Required work » Extract all of the rows below and reproduce each one verbatim, keeping the same order and line breaks.

Material »
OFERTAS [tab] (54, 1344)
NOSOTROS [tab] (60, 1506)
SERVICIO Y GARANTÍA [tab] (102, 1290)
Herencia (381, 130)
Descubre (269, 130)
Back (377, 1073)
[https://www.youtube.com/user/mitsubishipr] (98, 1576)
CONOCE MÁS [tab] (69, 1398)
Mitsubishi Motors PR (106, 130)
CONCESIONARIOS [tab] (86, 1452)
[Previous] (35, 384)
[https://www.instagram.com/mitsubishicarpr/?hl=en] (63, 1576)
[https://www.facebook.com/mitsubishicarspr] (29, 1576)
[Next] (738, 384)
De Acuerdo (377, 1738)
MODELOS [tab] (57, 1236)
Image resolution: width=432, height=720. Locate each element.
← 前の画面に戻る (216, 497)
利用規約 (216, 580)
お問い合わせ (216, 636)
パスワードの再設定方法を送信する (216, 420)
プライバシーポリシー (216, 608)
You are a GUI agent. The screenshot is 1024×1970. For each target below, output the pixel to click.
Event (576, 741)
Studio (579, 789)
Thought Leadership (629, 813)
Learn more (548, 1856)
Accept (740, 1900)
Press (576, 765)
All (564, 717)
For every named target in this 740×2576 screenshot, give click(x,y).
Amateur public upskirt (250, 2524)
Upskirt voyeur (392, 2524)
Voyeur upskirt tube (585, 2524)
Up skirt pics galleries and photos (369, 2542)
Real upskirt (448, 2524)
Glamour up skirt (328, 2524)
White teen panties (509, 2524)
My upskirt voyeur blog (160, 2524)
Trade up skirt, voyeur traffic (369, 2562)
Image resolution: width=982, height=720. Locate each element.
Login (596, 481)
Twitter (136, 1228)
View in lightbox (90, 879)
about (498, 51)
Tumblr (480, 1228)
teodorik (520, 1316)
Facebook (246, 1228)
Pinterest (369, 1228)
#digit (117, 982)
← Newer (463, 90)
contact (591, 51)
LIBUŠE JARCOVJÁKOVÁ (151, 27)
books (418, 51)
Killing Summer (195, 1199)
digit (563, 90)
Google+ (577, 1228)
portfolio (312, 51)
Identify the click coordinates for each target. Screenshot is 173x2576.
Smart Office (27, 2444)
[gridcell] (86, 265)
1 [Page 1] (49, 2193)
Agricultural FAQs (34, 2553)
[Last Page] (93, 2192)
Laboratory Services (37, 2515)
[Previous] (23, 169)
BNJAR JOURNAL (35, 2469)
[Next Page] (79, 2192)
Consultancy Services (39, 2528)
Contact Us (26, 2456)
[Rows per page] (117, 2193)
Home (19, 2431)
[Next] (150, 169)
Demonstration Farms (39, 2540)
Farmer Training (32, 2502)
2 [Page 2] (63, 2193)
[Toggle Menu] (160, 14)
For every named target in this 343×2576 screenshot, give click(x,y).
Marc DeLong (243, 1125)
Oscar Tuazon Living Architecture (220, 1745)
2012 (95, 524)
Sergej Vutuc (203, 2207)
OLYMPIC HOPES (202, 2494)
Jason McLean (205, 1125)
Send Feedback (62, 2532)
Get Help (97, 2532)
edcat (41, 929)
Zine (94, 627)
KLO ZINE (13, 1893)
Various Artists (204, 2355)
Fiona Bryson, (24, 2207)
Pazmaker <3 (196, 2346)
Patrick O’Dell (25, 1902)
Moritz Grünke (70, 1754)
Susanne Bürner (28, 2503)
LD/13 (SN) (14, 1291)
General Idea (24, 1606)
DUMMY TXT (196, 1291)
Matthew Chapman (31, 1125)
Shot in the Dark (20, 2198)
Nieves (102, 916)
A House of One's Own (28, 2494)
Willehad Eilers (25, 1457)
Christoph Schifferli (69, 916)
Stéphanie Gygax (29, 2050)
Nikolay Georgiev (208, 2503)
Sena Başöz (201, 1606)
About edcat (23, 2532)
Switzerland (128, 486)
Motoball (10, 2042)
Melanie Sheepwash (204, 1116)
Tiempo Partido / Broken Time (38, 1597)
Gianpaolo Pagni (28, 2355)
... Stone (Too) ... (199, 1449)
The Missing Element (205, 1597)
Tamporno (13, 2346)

Task solution »
OFERTAS [tab] (54, 1344)
NOSOTROS [tab] (60, 1506)
SERVICIO Y GARANTÍA [tab] (102, 1290)
Herencia (381, 130)
Descubre (269, 130)
Back (377, 1073)
[https://www.youtube.com/user/mitsubishipr] (98, 1576)
CONOCE MÁS [tab] (69, 1398)
Mitsubishi Motors PR (106, 130)
CONCESIONARIOS [tab] (86, 1452)
[Previous] (35, 384)
[https://www.instagram.com/mitsubishicarpr/?hl=en] (63, 1576)
[https://www.facebook.com/mitsubishicarspr] (29, 1576)
[Next] (738, 384)
De Acuerdo (377, 1738)
MODELOS [tab] (57, 1236)
Image resolution: width=432, height=720. Locate each element.
← 前の画面に戻る (216, 497)
利用規約 (216, 580)
お問い合わせ (216, 636)
パスワードの再設定方法を送信する (216, 420)
プライバシーポリシー (216, 608)
You are a GUI agent. The screenshot is 1024×1970. For each target below, output the pixel to click.
Event (576, 741)
Studio (579, 789)
Thought Leadership (629, 813)
Learn more (548, 1856)
Accept (740, 1900)
Press (576, 765)
All (564, 717)
For every named target in this 740×2576 screenshot, give click(x,y).
Amateur public upskirt (250, 2524)
Upskirt voyeur (392, 2524)
Voyeur upskirt tube (585, 2524)
Up skirt pics galleries and photos (369, 2542)
Real upskirt (448, 2524)
Glamour up skirt (328, 2524)
White teen panties (509, 2524)
My upskirt voyeur blog (160, 2524)
Trade up skirt, voyeur traffic (369, 2562)
Image resolution: width=982, height=720. Locate each element.
Login (596, 481)
Twitter (136, 1228)
View in lightbox (90, 879)
about (498, 51)
Tumblr (480, 1228)
teodorik (520, 1316)
Facebook (246, 1228)
Pinterest (369, 1228)
#digit (117, 982)
← Newer (463, 90)
contact (591, 51)
LIBUŠE JARCOVJÁKOVÁ (151, 27)
books (418, 51)
Killing Summer (195, 1199)
digit (563, 90)
Google+ (577, 1228)
portfolio (312, 51)
Identify the click coordinates for each target. Screenshot is 173x2576.
Smart Office (27, 2444)
[gridcell] (86, 265)
1 [Page 1] (49, 2193)
Agricultural FAQs (34, 2553)
[Last Page] (93, 2192)
Laboratory Services (37, 2515)
[Previous] (23, 169)
BNJAR JOURNAL (35, 2469)
[Next Page] (79, 2192)
Consultancy Services (39, 2528)
Contact Us (26, 2456)
[Rows per page] (117, 2193)
Home (19, 2431)
[Next] (150, 169)
Demonstration Farms (39, 2540)
Farmer Training (32, 2502)
2 [Page 2] (63, 2193)
[Toggle Menu] (160, 14)
For every named target in this 343×2576 screenshot, give click(x,y).
Marc DeLong (243, 1125)
Oscar Tuazon Living Architecture (220, 1745)
2012 (95, 524)
Sergej Vutuc (203, 2207)
OLYMPIC HOPES (202, 2494)
Jason McLean (205, 1125)
Send Feedback (62, 2532)
Get Help (97, 2532)
edcat (41, 929)
Zine (94, 627)
KLO ZINE (13, 1893)
Various Artists (204, 2355)
Fiona Bryson, (24, 2207)
Pazmaker <3 (196, 2346)
Patrick O’Dell (25, 1902)
Moritz Grünke (70, 1754)
Susanne Bürner (28, 2503)
LD/13 (SN) (14, 1291)
General Idea (24, 1606)
DUMMY TXT (196, 1291)
Matthew Chapman (31, 1125)
Shot in the Dark (20, 2198)
Nieves (102, 916)
A House of One's Own (28, 2494)
Willehad Eilers (25, 1457)
Christoph Schifferli (69, 916)
Stéphanie Gygax (29, 2050)
Nikolay Georgiev (208, 2503)
Sena Başöz (201, 1606)
About edcat (23, 2532)
Switzerland (128, 486)
Motoball (10, 2042)
Melanie Sheepwash (204, 1116)
Tiempo Partido / Broken Time (38, 1597)
Gianpaolo Pagni (28, 2355)
... Stone (Too) ... (199, 1449)
The Missing Element (205, 1597)
Tamporno (13, 2346)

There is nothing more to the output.